Chinese fir (Latin name: Cunninghaimia lanceolata) is one of the major commercial coniferous trees. Most of Chinese fir forests are managed in successive rotation sites, which lead productivity to decline. Autotoxicity is the important reason for soil degradation of Chinese fir plantation, especially, phenolic acids are considered as the major allelopathic toxins which induce autotoxicity in Chinese fir rotation stands. We performed here proteomic approach to investigate the response of proteins in Chinese fir leaves to salicylic acid. The tube plantlets of Chinese fir clone were treated with 120 mg/L salicylic acid for 1, 3 and 5th day. 2-DE, coupled with MALDI-TOF-TOF/MS, was used to separate and identify the responsive proteins.

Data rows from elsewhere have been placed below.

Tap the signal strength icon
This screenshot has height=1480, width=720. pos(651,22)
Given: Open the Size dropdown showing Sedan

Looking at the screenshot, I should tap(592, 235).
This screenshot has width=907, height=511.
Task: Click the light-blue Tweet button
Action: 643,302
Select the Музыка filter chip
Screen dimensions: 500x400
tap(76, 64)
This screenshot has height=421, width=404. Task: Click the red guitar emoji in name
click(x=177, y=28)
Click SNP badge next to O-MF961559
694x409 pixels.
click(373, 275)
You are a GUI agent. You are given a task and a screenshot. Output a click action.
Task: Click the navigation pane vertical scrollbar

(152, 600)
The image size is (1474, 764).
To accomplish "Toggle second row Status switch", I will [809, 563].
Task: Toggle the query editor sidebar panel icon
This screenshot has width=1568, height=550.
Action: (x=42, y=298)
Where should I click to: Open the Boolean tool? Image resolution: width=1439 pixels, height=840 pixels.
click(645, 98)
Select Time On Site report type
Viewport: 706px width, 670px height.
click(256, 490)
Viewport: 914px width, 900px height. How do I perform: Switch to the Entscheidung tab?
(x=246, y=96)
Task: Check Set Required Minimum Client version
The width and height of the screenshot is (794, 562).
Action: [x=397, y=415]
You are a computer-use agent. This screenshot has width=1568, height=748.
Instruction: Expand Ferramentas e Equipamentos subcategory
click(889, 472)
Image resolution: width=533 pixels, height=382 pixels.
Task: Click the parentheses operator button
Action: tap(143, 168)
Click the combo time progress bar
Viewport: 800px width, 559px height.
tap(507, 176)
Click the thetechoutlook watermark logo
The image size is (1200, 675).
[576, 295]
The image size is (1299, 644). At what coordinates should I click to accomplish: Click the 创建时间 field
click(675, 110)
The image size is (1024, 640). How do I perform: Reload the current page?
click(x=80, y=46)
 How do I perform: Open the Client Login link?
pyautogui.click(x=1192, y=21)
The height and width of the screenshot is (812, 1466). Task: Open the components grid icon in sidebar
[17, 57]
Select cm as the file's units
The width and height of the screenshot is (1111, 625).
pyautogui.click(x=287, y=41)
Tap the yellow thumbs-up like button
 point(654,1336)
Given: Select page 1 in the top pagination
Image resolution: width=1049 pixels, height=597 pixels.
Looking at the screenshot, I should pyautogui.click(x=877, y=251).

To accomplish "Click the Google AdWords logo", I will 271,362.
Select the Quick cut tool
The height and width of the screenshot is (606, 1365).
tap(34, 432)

We found 12, 7, and 12 candidate protein spots that were up- or down-regulated by at least 2.5 fold after 1, 3, and 5th day of the stress, respectively. Of these protein spots, 16 spots were identified successfully. According to the putative physiological functions, these proteins were categorized into five classes (1) the proteins involved in protein stability and folding, including 26S proteome, Grp78, Hsp70, Hsp90 and PPIase; (2) the protein involved in photosynthesis and respiration, including OEC 33 kDa subunit, GAPDH; (3) the protein related to cell endurance to acid, F-ATPase; (4) the protein related to cytoskeleton, tubulin; (5) the protein related to protein translation: prolyl-tRNA synthetase. These results give new insights into autotoxic substance stress response in Chinese fir leaves and provide preliminary footprints for further studies on the molecular signal mechanisms induced by the stress.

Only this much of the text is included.